### EXTRACTED DATA
★ ★ ★ ★

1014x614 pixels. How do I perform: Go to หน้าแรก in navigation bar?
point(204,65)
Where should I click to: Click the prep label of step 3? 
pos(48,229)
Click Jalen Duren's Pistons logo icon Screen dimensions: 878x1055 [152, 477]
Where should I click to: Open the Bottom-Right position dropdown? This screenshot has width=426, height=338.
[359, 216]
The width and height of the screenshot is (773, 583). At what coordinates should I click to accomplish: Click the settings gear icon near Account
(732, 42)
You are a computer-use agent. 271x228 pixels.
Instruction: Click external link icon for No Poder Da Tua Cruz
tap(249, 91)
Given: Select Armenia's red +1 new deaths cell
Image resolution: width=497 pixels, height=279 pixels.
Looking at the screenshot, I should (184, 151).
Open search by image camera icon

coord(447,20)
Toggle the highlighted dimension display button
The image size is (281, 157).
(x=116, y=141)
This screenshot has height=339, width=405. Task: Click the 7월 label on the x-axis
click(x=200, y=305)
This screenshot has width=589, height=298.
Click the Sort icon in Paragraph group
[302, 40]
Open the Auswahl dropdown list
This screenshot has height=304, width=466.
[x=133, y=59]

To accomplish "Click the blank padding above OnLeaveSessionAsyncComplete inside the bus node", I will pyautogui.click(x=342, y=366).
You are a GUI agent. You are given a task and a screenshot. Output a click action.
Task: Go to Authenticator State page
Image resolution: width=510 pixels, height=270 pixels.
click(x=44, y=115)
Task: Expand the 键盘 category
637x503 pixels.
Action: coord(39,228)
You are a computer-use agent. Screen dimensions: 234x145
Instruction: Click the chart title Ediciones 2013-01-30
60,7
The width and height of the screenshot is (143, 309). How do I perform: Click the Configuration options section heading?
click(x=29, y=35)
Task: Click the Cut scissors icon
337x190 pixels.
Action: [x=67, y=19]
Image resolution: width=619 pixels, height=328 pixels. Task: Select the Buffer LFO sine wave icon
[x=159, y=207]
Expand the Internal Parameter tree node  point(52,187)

★ ★ ★ ★

### ASSIGNMENT
Type the data out again, exactly.

### YOUR SOLUTION
1014x614 pixels. How do I perform: Go to หน้าแรก in navigation bar?
point(204,65)
Where should I click to: Click the prep label of step 3? 
pos(48,229)
Click Jalen Duren's Pistons logo icon Screen dimensions: 878x1055 [152, 477]
Where should I click to: Open the Bottom-Right position dropdown? This screenshot has width=426, height=338.
[359, 216]
The width and height of the screenshot is (773, 583). At what coordinates should I click to accomplish: Click the settings gear icon near Account
(732, 42)
You are a computer-use agent. 271x228 pixels.
Instruction: Click external link icon for No Poder Da Tua Cruz
tap(249, 91)
Given: Select Armenia's red +1 new deaths cell
Image resolution: width=497 pixels, height=279 pixels.
Looking at the screenshot, I should (184, 151).
Open search by image camera icon

coord(447,20)
Toggle the highlighted dimension display button
The image size is (281, 157).
(x=116, y=141)
This screenshot has height=339, width=405. Task: Click the 7월 label on the x-axis
click(x=200, y=305)
This screenshot has width=589, height=298.
Click the Sort icon in Paragraph group
[302, 40]
Open the Auswahl dropdown list
This screenshot has height=304, width=466.
[x=133, y=59]

To accomplish "Click the blank padding above OnLeaveSessionAsyncComplete inside the bus node", I will pyautogui.click(x=342, y=366).
You are a GUI agent. You are given a task and a screenshot. Output a click action.
Task: Go to Authenticator State page
Image resolution: width=510 pixels, height=270 pixels.
click(x=44, y=115)
Task: Expand the 键盘 category
637x503 pixels.
Action: coord(39,228)
You are a computer-use agent. Screen dimensions: 234x145
Instruction: Click the chart title Ediciones 2013-01-30
60,7
The width and height of the screenshot is (143, 309). How do I perform: Click the Configuration options section heading?
click(x=29, y=35)
Task: Click the Cut scissors icon
337x190 pixels.
Action: [x=67, y=19]
Image resolution: width=619 pixels, height=328 pixels. Task: Select the Buffer LFO sine wave icon
[x=159, y=207]
Expand the Internal Parameter tree node  point(52,187)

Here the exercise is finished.